Moderates Enjoy Both Conventions
It hasn’t been a satisfying summer for red-meat liberals and conservatives, both of whom were relegated to the shadows as centrists took control of the conventions.
On the surface, the Democratic National Convention in Los Angeles was the opposite of the Republican event in Philadelphia.
With its conservative base secure, the GOP put on a smartly run show that ran to the left of its platform. Colin Powell and George W. Bush noted that they hadn’t even read the platform. The winners? The moderates.
The Democrats, having already decided on a centrist vision, staged a convention designed to woo disaffected liberals who may be sneaking a peek at Ralph Nader. The winners? Also the moderates.
The two major parties took different paths, but both arrived at the center.
Democratic presidential nominee Al Gore is the product of a party that was banished to the wilderness from 1968 to 1992. For 20 out of 24 years, voters in the presidential race rejected old-style liberalism.
Then came Bill Clinton, with intellectual support from the Democratic Leadership Council. The DLC was formed by Southern centrists who thought the liberalism of Tip O’Neill and Ted Kennedy was in need of mothballs.
Clinton won two terms and currently has high poll numbers for his governance because he has been a New Democrat. Now that fellow DLC members Gore and running mate Joe Lieberman are in charge, it is clear that issues such as free trade, welfare reform and fiscal prudence have carried the day within the Democratic Party.
This year, what passed for controversy was the aborted fund-raiser at the quaint Playboy mansion. Not exactly Mayor Daley’s cops cracking heads in Chicago.
Quaint also seems apt in describing Tuesday night’s parade of old-guard liberals, such as Ted Kennedy and Jesse Jackson. And though the convention was held in their back yard, Hollywood liberals had to settle for bankrolling Clinton’s presidential library in exchange for goodbye hugs.
The Gore-Lieberman ticket is the antithesis of Hollywood glamour, and neither man will be mistaken for Clinton as a speaker. But Lieberman in particular seemed to connect with his “regular Joe” persona. Plus, he’s good with a joke. Gore, on the other hand, remains several degrees below warm. But at least he knows it.
The good news for voters is that both tickets are made up of men whose personalities and peccadilloes won’t overwhelm the issues. Clinton, like Elvis, has left the building.

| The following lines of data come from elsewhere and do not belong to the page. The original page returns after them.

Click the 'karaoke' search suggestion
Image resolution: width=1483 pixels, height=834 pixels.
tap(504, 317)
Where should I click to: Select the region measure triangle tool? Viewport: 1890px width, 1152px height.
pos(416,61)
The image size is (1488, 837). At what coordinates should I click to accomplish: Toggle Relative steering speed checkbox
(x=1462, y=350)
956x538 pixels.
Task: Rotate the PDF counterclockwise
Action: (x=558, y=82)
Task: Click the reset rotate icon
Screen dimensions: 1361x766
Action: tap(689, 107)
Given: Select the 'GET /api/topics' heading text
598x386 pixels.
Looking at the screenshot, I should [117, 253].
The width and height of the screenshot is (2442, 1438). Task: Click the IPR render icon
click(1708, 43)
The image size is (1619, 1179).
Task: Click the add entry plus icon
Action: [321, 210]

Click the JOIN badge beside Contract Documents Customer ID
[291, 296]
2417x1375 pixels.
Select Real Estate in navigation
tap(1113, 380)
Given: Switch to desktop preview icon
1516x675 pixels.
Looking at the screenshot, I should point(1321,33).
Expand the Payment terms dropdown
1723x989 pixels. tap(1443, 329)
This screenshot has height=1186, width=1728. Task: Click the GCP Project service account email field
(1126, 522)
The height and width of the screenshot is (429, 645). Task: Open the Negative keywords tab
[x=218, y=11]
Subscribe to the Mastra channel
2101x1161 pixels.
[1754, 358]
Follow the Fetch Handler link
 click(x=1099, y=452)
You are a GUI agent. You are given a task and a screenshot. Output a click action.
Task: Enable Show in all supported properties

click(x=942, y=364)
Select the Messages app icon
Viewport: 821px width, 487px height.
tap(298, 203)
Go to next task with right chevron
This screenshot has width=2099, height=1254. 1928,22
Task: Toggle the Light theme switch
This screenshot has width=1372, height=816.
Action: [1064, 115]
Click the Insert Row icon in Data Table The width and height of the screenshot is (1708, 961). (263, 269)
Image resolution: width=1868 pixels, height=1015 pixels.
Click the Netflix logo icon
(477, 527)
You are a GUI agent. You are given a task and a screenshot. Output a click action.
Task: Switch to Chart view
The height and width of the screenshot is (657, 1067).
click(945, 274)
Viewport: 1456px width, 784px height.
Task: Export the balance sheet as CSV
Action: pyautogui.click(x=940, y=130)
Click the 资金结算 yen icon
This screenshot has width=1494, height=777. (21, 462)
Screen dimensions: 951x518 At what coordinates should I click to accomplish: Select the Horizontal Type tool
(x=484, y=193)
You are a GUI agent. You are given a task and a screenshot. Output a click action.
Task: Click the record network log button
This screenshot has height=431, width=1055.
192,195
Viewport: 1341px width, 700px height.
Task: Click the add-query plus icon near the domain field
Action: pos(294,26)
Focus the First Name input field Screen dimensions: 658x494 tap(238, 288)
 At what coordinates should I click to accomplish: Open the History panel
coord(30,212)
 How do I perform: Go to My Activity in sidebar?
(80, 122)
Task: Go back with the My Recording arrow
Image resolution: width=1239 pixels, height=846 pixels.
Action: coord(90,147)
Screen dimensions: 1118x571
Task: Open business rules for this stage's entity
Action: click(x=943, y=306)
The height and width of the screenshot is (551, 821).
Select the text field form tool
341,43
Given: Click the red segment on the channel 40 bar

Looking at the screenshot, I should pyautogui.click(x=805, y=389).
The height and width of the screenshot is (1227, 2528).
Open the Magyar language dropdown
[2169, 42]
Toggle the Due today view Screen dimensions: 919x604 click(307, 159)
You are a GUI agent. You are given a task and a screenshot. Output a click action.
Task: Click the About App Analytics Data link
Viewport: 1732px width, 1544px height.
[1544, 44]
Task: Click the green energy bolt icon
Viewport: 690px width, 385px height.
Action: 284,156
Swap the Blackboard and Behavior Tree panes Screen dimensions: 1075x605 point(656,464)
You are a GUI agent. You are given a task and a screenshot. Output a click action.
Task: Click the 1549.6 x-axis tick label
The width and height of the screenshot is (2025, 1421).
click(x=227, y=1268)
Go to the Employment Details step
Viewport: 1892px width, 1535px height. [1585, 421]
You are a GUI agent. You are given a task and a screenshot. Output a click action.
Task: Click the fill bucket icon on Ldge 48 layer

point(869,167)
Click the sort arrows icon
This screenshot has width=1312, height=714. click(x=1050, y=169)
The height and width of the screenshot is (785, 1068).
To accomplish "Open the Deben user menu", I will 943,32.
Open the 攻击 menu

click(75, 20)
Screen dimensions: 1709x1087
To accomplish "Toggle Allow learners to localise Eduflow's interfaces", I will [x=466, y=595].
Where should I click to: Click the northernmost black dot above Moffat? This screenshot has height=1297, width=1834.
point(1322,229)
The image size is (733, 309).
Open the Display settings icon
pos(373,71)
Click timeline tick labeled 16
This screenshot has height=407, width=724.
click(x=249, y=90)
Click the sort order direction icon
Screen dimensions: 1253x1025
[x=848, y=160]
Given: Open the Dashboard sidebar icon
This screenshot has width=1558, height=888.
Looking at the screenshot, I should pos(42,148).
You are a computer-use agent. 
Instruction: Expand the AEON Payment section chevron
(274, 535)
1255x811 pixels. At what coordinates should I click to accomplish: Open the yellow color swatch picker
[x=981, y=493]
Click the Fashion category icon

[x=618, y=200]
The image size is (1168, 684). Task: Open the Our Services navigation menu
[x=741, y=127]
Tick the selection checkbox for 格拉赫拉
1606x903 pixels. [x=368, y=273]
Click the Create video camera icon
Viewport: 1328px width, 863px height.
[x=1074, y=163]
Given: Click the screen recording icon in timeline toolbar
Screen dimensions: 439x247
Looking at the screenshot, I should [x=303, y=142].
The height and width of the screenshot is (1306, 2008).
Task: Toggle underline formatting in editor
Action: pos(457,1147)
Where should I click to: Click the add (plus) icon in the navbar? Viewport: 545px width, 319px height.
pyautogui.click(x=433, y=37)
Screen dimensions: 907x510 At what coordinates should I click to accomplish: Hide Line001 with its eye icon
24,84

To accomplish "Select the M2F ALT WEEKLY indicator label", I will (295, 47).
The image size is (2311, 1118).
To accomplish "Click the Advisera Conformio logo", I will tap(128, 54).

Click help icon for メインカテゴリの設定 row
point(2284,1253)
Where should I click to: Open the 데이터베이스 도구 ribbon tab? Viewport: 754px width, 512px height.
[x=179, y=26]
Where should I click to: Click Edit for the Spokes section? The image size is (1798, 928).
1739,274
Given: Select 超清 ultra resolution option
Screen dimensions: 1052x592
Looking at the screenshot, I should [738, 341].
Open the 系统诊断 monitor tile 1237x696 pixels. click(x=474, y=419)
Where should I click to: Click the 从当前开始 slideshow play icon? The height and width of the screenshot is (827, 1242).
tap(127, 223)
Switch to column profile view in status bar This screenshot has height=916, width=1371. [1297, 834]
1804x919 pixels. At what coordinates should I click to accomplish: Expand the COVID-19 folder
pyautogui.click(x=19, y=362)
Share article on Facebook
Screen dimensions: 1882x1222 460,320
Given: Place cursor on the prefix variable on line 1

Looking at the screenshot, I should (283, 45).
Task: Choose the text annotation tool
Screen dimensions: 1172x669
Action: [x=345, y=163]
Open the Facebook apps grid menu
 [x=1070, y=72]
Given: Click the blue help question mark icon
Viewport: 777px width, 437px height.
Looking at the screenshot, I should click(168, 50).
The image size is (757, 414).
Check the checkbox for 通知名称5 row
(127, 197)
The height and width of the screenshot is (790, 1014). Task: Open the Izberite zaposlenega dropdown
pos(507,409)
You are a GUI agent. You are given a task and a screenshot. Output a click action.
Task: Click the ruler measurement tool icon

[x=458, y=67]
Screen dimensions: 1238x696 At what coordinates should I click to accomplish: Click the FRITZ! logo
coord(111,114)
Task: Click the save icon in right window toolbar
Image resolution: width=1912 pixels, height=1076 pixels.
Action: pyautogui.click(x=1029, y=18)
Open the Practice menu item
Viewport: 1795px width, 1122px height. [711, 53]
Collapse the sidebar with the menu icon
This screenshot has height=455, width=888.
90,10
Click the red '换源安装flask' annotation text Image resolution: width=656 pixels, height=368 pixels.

What the conventions demonstrated is that Democrats and Republicans have arrived at a consensus on what constitutes the key issues: health care, balanced budgets, e-commerce, education and the environment.
Bush acknowledges that the federal government has a role in education and in protecting the environment. Gore acknowledges that free trade and making a buck are not evil. Both embrace diversity and want to preserve Social Security, Medicare and Medicaid in some form. Both pledge allegiance to Federal Reserve Board Chairman Alan Greenspan.
So, competing moderate solutions to agreed-upon problems will drive this fall’s debates. And the Pat Buchanans, Ralph Naders, Jerry Browns and Pat Robertsons will be mere objects in the side-view mirror, smaller than they seem.